3. The nurse is planning the care of a hospitalized 4-year-old. The most appropriate technique the nurse can use to reduce the stress of hospitalization for this child is to:
- A. Encourage the child to discuss their feelings.
- B. Encourage peer visitation.
- C. Encourage the child to play with safe medical equipment.
- D. Read a story to the child.
Correct answer: C
Rationale: Encouraging the child to play with safe medical equipment is the most appropriate technique to reduce stress for a hospitalized child. This technique helps familiarize the child with medical equipment in a non-threatening way, empowering them to feel more in control of the environment. Options A, B, and D may be helpful but do not directly address the child's exposure and interaction with the hospital environment, making them less effective in reducing stress in this context.
4. The caregiver is teaching a new mother about infant safety. Which statement indicates that further teaching is needed?
- A. I will place my baby on their back to sleep.

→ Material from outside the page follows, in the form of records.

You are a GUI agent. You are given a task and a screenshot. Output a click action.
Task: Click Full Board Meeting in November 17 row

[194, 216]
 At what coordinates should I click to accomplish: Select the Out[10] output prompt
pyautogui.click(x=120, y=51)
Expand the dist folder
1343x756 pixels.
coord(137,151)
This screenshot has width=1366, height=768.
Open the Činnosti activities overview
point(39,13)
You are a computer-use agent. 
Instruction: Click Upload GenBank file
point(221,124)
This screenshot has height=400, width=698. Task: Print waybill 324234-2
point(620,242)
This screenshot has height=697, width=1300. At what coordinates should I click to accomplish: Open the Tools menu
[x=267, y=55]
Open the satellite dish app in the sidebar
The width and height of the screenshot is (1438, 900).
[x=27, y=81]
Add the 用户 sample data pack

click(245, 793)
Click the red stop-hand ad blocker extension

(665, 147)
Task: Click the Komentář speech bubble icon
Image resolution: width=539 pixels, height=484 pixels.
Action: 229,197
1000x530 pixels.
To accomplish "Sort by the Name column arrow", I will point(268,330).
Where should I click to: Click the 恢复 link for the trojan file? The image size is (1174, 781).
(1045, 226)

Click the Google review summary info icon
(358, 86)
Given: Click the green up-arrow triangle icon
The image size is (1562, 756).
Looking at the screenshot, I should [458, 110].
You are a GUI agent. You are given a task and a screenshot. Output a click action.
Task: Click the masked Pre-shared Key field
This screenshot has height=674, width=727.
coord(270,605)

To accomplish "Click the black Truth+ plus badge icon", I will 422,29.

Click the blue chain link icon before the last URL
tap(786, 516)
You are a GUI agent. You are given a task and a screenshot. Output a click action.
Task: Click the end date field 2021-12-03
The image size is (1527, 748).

- B. I will keep soft toys and pillows out of the crib.
- C. I will use a car seat for every car ride.
- D. I will allow my baby to sleep in my bed.
Correct answer: D
Rationale: Allowing a baby to sleep in an adult bed increases the risk of suffocation and Sudden Infant Death Syndrome (SIDS). It is safer for infants to sleep on a firm, flat surface in their own crib or bassinet to reduce the risk of accidental suffocation or strangulation. Therefore, the caregiver should be advised against co-sleeping with the infant to ensure the baby's safety.
5. The healthcare provider assesses the newborn's ears to be parallel to the outer and inner canthus of the eye. The healthcare provider documents this finding to be which of the following?
- A. A normal position
- B. A possible chromosomal abnormality
- C. Facial paralysis
- D. Prematurity
Correct answer: A
Rationale: When the top of the ear (pinna) is parallel to the outer and inner canthus of the eye, it is considered a normal position in a newborn. This alignment is an important assessment to ensure normal development and anatomy. Choices B, C, and D are incorrect because the parallel alignment of the ears to the outer and inner canthus of the eye is not indicative of a possible chromosomal abnormality, facial paralysis, or prematurity. It is simply a normal anatomical finding in a newborn.